Britain is sleepwalking into a mental health crisis as the government struggles to deal with the monumental effects of the Covid-19 pandemic.
Health experts and charities have told the Observer the coming winter will devastate the mental wellbeing of the nation as lockdown uncertainty, fear, isolation and loneliness are exacerbated by the colder and darker months ahead.
In England, the Centre for Mental Health has predicted that up to 10 million people – almost a fifth of the population – will need mental health support as a direct consequence of Covid-19, with 1.5 million of those expected to be children and young people under 18. The effect on patients with pre-existing mental health problems and on those from underprivileged backgrounds is even greater, painting a bleak picture for those already suffering.
Professor Roshan das Nair, a clinical psychologist from the Institute of Mental Health, is “deeply concerned” about the country being able to cope with the looming crisis.
“The sheer numbers of people developing problems – and some may not be fully-fledged or reach the threshold for diagnosis – will escalate,” he said. “What this means for the healthcare service, when at the best of times we have long waiting lists, is a real concern. How are we going to cope with the increased demand in the next few months?”
Primary school-age children are considered especially vulnerable to anxiety and emotional and behavioural issues. Polly Waite, co-author of a University of Oxford study into the health of children and adolescents during the pandemic, revealed that the number of children who would meet the threshold for clinical diagnosis had increased by 35% during the pandemic.
“That isn’t the only alarming figure,” said Waite. “We know that children from lower-income families are two-and-a-half times more likely to suffer poor mental health and this inequality persisted throughout lockdown. There is a domino effect: elevated family stress in the coming months around finances, jobs, social restrictions, uncertainty – all of that poses a huge risk to the emotional and mental safety of kids as well as their anxieties around peer relationships in schools, exams and learning.”
Speaking to the Observer, the shadow health minister Rosena Allin-Khan accused the government of being “asleep at the wheel” and playing “political football” with what was unequivocally a cross-party issue.
“My freedom of information request revealed that the secretary of state did not meet with a single mental-health organisation within the first three months [of the pandemic]. There is no single group that’s unaffected – mental ill health affects people regardless of class, gender, ethnicity or socioeconomic background.”
Allin-Khan, who also works as an A&E doctor, proposed a “care for carers” package to protect the mental health of three million frontline NHS and care workers – a group that has been especially susceptible to stress, burnout, depression and post-traumatic stress disorder. The policy was rejected by the Conservatives, in a move Allin-Khan described as “unconscionable”.

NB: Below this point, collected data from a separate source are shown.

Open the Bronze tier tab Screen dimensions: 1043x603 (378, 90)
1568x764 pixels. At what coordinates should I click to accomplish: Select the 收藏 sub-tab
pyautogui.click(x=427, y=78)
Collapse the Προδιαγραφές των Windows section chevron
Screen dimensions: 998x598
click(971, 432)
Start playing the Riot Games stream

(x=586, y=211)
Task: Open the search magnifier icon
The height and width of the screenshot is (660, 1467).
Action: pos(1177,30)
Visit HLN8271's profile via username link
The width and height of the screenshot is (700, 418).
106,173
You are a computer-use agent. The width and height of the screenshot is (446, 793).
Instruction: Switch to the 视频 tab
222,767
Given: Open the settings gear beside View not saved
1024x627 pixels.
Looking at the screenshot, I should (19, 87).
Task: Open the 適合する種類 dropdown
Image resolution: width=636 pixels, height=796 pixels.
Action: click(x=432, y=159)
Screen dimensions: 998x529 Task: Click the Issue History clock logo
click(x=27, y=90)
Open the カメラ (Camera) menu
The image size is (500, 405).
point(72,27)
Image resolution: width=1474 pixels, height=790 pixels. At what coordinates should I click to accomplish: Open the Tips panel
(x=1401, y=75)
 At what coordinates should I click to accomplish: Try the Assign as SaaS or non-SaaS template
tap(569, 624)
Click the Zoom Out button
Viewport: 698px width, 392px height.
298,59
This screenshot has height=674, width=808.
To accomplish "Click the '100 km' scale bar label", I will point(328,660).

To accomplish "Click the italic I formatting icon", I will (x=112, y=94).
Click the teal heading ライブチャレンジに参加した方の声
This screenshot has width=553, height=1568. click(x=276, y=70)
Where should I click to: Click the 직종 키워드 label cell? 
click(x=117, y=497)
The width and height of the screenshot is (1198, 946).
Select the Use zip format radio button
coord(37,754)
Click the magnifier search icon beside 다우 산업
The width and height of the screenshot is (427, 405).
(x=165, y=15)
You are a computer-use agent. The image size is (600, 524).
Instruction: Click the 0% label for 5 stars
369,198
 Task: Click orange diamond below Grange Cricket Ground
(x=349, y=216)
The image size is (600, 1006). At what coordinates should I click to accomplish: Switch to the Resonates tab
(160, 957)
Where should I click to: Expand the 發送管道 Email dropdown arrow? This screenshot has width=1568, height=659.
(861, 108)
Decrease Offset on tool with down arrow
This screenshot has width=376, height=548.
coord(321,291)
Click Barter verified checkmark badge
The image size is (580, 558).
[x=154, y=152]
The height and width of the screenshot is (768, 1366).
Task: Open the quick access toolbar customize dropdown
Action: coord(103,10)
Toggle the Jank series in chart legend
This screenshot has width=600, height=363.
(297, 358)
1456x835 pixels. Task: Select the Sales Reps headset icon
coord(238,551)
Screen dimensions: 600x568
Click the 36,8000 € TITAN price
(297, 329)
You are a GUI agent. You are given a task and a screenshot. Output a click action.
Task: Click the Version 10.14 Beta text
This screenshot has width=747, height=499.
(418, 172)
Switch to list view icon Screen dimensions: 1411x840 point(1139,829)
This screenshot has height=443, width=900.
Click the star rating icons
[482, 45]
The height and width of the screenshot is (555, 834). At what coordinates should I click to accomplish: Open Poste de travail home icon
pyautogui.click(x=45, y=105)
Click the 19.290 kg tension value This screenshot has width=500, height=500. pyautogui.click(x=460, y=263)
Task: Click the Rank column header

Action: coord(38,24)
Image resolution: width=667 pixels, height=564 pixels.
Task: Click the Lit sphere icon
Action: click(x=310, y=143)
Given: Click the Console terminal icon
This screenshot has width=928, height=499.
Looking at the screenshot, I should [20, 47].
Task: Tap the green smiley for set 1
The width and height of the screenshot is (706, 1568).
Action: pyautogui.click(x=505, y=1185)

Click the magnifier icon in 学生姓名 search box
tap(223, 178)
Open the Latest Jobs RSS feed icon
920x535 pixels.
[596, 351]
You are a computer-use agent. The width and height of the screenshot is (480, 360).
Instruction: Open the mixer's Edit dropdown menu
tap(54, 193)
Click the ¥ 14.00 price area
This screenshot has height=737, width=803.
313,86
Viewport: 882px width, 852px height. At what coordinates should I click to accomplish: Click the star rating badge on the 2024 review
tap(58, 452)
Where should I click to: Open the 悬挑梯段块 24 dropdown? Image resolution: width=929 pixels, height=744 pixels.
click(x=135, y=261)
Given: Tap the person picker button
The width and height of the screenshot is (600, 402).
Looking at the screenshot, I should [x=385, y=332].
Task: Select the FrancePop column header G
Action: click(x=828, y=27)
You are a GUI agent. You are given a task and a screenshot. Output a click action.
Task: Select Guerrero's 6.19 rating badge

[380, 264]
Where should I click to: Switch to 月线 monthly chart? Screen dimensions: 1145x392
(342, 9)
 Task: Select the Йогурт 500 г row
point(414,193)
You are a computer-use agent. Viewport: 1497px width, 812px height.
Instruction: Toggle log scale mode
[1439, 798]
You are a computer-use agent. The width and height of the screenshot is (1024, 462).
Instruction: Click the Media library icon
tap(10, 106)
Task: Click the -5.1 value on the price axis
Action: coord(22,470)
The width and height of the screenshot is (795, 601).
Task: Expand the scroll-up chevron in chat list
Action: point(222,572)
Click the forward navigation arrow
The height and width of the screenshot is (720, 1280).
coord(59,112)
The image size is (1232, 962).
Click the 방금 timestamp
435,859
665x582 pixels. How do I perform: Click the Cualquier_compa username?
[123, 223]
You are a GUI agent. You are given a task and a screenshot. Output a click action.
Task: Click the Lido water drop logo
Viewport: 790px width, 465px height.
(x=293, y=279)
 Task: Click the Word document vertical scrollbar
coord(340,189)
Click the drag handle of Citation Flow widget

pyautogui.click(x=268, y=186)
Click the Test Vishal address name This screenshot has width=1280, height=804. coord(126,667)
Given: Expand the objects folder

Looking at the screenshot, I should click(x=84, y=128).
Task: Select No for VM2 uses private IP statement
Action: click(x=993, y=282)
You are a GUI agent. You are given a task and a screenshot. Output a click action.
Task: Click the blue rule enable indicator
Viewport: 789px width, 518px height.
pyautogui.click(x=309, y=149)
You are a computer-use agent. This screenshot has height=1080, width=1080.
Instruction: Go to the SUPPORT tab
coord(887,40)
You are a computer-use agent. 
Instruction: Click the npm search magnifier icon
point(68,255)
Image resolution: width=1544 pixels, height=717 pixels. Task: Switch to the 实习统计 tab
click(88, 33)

She added: “People are facing huge uncertainty for protracted periods of time with no coherent plan from government as to when they could expect to see light at the end of the tunnel – and that uncertainty breeds anxiety.”
In the Commons earlier this month, Nadine Dorries, the minister for mental health, said the government would pledge “an extra £2.3bn of funding into mental health services”. This figure was short, however, of the £2.6bn required by the NHS’s five-year plan on national mental health, which was conceived before the pandemic.
With a global crisis in mental health arising, the World Health Organization warns that depression and anxiety could increase susceptibility to infection and transmission of the virus, and affect how nations respond and recover. There is also evidence to suggest that poor mental health affects adherence to social distancing and mask-wearing, and could affect uptake of a vaccine.
“It is the people who are already discriminated against or already vulnerable who will find it hardest to cope now and in the winter,” said Geoff Hayes, the head of health policy and influencing at the mental health charity Mind. “There is a huge concern that as hospital wards begin to fill again and Covid takes priority, patients with severe mental health will suffer.”
He wants lessons to be learned from the first lockdown, when 2,500 patients with severe mental health problems were discharged in March to free up ward space for Covid cases.
“This is an opportunity for the government to look at this relatively small group of people we know are highly vulnerable and provide a package of care for them. Covid has massively dented the progress of delivery of mental health services, and suddenly there isn’t the money to do the things promised.”
The charity Samaritans has already fielded more than a million calls during the pandemic, a quarter of them asking for help connected to coronavirus. A spokesperson said that “as social restrictions and uncertainty continue, it is essential that we look after our own mental health and others’ by continuing to check on one another and share how we have been feeling”.
Doing good for others, checking in on neighbours and staying in contact with friends and family are proven to have strong positive mental health benefits, alongside daily exercise and positive mental reframing – taking the “glass half full” approach. Professor das Nair recommended that a public health drive encouraging these behaviours in the coming months would have a significant effect on reducing the sense of pervasive gloom. “We have to prevent people from getting to the stage where they feel mental ill health, as doing things that are positively rewarding is really useful in improving people’s wellbeing,” he said.